━━━ Data shown ━━━

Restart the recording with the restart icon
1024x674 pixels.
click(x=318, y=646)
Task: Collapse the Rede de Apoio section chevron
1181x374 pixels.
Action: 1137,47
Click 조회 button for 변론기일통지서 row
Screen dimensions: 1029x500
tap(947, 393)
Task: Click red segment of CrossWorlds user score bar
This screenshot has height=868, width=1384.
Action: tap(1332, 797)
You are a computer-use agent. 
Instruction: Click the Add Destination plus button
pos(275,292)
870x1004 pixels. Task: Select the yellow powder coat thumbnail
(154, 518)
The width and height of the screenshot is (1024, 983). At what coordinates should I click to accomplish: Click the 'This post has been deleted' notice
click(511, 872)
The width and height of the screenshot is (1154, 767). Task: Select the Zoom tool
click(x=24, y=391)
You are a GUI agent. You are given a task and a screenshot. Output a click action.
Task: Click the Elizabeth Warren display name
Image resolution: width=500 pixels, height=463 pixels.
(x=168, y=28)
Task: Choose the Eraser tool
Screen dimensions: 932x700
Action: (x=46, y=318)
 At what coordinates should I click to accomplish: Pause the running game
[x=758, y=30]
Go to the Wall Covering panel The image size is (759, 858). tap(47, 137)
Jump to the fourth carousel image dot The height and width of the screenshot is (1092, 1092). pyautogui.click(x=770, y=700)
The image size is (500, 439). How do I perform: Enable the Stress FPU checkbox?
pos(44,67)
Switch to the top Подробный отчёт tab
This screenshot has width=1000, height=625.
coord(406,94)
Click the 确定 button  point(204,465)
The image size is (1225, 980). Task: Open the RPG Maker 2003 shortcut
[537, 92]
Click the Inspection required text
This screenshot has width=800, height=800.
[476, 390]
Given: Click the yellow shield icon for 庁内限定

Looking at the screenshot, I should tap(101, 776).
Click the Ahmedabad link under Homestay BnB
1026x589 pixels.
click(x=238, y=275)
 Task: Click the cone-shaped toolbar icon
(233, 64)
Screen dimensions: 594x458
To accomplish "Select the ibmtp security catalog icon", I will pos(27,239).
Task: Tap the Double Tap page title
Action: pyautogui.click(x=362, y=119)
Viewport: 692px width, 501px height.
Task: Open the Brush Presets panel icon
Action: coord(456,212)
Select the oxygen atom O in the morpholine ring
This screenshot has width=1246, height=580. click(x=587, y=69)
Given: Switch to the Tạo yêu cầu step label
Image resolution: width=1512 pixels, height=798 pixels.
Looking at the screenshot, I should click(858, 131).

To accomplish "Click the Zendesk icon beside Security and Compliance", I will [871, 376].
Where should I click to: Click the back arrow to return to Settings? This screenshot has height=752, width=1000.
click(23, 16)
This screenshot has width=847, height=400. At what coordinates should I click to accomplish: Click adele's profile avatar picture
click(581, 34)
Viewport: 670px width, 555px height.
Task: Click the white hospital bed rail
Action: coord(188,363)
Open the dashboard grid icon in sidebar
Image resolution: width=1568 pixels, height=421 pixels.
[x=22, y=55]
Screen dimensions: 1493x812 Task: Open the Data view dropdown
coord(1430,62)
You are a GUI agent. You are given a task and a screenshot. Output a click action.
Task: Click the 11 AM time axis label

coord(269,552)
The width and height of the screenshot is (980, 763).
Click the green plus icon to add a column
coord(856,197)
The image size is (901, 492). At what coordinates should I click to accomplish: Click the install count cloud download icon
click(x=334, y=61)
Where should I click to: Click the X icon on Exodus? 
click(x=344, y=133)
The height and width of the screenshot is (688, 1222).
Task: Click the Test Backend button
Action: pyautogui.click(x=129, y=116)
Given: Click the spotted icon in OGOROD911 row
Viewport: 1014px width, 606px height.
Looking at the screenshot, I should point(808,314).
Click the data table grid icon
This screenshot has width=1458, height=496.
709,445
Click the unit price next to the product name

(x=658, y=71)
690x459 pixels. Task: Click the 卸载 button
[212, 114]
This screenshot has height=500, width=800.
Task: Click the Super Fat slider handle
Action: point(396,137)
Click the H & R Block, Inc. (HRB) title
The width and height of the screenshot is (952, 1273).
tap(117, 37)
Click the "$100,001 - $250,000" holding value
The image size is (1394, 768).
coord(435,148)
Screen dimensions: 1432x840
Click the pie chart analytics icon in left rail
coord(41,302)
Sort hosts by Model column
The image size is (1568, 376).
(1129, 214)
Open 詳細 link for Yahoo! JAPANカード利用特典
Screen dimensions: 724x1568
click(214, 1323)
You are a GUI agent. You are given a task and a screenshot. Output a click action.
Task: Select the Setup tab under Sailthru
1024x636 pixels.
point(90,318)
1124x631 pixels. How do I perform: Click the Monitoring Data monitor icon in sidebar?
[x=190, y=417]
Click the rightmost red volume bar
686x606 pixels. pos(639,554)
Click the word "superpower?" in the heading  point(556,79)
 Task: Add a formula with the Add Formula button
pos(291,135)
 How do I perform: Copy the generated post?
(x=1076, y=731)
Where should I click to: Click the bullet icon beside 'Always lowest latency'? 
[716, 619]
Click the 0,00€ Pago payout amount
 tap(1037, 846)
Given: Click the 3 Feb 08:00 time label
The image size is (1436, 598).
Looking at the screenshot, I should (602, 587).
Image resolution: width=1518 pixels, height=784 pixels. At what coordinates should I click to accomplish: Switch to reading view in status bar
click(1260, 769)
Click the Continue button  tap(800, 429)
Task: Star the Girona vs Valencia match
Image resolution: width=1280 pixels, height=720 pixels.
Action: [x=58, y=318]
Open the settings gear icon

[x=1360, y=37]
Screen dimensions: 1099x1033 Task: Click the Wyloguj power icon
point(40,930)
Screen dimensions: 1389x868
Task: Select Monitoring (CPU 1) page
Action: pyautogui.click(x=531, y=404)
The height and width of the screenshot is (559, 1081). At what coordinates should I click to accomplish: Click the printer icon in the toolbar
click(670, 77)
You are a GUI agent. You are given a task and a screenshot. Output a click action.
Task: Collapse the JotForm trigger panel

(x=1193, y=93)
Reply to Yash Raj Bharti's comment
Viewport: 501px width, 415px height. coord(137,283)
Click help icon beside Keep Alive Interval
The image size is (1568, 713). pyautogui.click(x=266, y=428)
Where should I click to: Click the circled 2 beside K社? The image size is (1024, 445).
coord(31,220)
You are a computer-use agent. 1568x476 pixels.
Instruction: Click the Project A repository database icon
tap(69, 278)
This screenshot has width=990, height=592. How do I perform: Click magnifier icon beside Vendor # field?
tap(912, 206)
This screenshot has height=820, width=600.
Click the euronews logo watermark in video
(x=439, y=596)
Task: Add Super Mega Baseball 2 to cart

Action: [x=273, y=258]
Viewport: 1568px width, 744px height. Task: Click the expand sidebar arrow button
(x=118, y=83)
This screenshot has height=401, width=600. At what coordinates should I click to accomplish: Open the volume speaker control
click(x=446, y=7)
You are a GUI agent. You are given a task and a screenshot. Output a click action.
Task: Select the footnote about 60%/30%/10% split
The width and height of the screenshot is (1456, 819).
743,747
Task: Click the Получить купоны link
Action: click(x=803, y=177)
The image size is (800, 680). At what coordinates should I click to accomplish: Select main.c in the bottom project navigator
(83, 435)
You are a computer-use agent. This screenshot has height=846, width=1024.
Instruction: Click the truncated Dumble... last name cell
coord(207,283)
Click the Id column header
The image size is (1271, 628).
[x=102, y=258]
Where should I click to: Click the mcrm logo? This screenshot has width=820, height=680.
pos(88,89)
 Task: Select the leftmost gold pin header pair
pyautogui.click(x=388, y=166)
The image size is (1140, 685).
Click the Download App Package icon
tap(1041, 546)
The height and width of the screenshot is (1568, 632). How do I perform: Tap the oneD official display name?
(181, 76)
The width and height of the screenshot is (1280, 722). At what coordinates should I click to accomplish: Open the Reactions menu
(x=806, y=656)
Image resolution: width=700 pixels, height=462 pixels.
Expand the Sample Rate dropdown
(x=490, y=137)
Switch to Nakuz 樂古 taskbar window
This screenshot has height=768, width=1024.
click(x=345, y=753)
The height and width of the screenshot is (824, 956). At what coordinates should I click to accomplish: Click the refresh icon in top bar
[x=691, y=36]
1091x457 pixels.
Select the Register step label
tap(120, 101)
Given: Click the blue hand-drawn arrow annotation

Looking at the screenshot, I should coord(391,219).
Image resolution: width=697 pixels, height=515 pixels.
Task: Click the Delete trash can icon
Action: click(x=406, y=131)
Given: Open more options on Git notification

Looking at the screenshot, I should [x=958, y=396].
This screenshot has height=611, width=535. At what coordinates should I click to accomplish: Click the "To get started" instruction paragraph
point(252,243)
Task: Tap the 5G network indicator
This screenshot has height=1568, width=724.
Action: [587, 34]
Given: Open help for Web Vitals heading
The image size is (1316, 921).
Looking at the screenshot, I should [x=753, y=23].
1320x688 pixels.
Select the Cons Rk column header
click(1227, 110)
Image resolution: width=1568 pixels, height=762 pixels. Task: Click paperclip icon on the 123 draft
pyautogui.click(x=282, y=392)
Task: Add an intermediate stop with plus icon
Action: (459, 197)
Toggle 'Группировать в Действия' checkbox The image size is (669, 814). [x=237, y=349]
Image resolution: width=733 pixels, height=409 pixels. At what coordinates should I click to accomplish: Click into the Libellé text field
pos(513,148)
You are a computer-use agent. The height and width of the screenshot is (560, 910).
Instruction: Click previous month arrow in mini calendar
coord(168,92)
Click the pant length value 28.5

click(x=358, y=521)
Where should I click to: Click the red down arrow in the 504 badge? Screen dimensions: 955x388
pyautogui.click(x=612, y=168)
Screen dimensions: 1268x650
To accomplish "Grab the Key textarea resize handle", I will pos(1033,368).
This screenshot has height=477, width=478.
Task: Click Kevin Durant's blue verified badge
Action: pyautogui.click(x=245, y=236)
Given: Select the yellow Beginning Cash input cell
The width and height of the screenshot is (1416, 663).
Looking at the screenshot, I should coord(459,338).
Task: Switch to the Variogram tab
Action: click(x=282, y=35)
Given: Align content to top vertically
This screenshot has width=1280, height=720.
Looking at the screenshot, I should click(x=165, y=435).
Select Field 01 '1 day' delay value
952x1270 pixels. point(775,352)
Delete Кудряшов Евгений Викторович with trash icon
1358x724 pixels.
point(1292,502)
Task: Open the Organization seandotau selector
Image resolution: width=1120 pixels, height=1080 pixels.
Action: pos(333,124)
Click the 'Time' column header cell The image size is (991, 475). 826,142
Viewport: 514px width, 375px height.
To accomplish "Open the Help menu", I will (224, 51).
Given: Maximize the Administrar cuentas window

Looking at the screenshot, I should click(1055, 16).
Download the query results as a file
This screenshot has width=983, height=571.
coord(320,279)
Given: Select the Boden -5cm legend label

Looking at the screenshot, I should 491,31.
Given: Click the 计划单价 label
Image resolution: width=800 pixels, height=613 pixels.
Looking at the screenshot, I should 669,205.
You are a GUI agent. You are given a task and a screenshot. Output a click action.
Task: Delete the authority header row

━━━

Task description
Please show every line of the records that holds the word "heading".

Response area
Click the word "superpower?" in the heading  point(556,79)
Given: Open help for Web Vitals heading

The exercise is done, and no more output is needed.